Ramon Gil gave a very interesting presentation on their work on 'Environmental Justice' (EJ) considerations for CCUS projects. Federally funded CCUS projects and the EPA with Class VI applications now require EJ assessments. Ramon reported on their assessment of current EJ screening tools for their usefulness for CCUS.


Alex Bump reported on the growing training needs in CCUS, mentioned the University of Edinburgh's free online CCUS course, and the bespoke courses GCCC were providing for professionals around the world.


Tip Meckel provide their assessment of the Gulf Coast storage assessment for Gt scale storage, with reassuring conclusions on pressure build up and cross-project interference, drawing upon data from real-world produced water injection at similar scales.

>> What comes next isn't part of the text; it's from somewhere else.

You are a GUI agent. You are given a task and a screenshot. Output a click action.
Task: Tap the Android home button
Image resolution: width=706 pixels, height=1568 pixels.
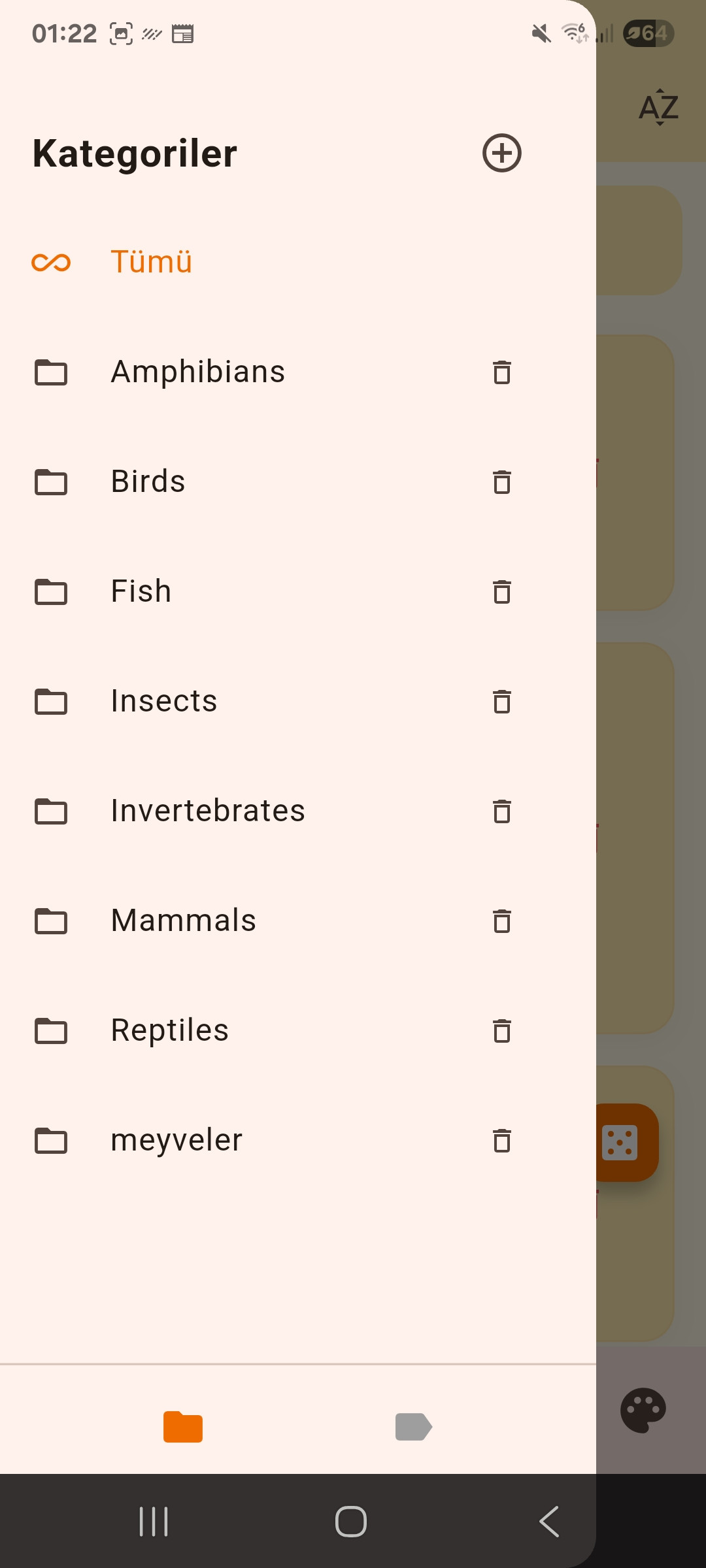(x=351, y=1522)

In the subject of monitoring, Sue Hovorka presented on their work on the monitoring lifecycles, including a methodology for a "science-based tool selection", to design monitoring methods to detect quantified material impacts of concern. Drawing upon their experiences with projects since 2004 (Frio) to current commercial projects, and dialogues with regulators, NGOs and industry, their many conclusions and recommendations include that better site characterisation minimises risks, and what you can learn from operational monitoring will greatly assist with site closure.


Katherine Romanak provided an update on attribution methodologies and methods, including where incorporated into recent regulations, and new sensor developments and applications offshore internationally.


In the UT Energy Institute session, with more of an emphasis on policy aspects, Michael Webber of the UT Energy Institute provided an interesting corporate climate-strategy comparison between a large European energy company with energy companies in Texas. As a scene-setter, I gave a review of COP26 outcomes and implications for CCUS.


The level of interest in the conference was reflected by the good attendance of 270 people and the many good questions and ideas exchanged in the Q&A. Texas is certainly looking like a CCUS hotspot!